Fully variable reheat became possible after an agreement with the Solar Aircraft Company of San Diego which manufactured bench units for the Olympus Mks 101 and 102. An afterburning Olympus was just one proposal for the Vulcan Phase 6, a 350000 lb aircraft with a 13/14-hour endurance.

- Olympus driving aft fan
  BS.81 rated at 28000 lbf. As an alternative to afterburning a fan mounted at the trailing edge of the wing was proposed for the Vulcan Phase 6. The fan was driven by a turbine in the engine exhaust at the end of the jetpipe.

- Vectored thrust Olympus
  A vertical take-off Vulcan was proposed in 1960. It used 4 vectored-thrust Olympus as well as 10 lift engines.

==Derivatives==
===Marine===
- Rolls-Royce Marine Olympus

===Industrial power generation===
The Olympus entered service as a peak demand industrial power generator in 1962 when the Central Electricity Generating Board (CEGB) commissioned a single prototype installation at its Hams Hall power station.
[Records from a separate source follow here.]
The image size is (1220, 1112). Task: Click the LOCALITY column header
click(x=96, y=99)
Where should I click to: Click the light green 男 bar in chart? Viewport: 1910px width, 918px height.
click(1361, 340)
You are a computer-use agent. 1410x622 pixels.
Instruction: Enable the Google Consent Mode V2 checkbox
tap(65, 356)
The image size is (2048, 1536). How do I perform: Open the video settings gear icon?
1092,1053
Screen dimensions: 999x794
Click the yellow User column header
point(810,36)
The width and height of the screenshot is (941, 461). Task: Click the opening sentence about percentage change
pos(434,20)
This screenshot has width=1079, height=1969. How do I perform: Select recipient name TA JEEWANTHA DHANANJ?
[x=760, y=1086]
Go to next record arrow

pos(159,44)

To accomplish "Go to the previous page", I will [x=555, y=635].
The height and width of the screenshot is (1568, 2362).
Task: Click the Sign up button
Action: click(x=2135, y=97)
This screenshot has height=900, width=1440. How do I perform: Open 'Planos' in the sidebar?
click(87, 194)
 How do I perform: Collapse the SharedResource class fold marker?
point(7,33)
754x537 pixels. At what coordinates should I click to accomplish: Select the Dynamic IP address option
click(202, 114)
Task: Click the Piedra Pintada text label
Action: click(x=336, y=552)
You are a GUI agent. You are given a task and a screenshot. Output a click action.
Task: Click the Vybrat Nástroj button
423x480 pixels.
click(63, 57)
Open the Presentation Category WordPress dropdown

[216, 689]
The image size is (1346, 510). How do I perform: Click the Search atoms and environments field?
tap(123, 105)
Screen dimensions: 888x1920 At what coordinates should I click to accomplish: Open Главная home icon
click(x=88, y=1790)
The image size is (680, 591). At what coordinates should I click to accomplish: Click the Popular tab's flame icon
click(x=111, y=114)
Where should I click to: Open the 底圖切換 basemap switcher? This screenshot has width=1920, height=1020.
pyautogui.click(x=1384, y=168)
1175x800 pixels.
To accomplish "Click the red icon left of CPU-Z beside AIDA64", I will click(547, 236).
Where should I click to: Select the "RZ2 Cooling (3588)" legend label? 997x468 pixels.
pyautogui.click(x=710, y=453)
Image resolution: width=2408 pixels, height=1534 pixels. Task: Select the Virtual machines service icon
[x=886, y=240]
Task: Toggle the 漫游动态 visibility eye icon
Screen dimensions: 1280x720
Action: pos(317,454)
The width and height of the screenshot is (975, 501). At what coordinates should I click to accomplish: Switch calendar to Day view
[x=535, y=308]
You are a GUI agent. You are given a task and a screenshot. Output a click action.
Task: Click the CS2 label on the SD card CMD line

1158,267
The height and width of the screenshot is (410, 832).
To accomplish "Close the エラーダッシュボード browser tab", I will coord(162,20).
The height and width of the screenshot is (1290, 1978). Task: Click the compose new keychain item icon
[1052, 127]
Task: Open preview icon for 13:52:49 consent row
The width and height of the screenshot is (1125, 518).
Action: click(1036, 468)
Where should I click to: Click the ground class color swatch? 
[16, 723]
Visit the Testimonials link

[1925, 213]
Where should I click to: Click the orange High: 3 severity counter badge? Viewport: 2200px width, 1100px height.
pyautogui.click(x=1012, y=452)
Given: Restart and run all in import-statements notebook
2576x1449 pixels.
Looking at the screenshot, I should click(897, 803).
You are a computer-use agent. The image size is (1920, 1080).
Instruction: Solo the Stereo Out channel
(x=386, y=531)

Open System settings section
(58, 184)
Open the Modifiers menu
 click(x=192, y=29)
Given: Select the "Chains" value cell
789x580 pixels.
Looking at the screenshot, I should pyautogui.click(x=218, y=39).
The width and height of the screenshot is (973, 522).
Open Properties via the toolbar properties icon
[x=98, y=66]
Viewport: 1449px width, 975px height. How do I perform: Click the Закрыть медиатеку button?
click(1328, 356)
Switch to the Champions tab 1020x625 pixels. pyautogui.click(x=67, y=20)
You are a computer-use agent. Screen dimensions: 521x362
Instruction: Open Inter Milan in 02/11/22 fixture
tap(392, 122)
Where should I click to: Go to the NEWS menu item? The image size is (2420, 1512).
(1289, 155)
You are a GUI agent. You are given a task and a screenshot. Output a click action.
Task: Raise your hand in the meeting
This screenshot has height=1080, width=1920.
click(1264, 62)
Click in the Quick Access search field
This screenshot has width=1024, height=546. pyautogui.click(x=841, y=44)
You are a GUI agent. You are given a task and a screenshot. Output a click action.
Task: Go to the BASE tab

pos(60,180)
Power was provided by an Olympus 201 exhausting through a two-stage turbine powering a Brush synchronous alternator providing 20 MW at 3000 rpm. By 1972, the CEGB had installed 42 Olympus generating sets. Olympus engines are also used to provide backup power in case of a loss of grid electrical power at some of Britain's nuclear power stations.

Many sets were exported and many found use on offshore platforms. By 1990, over 320 sets had been sold to 21 countries, many of which remain in service.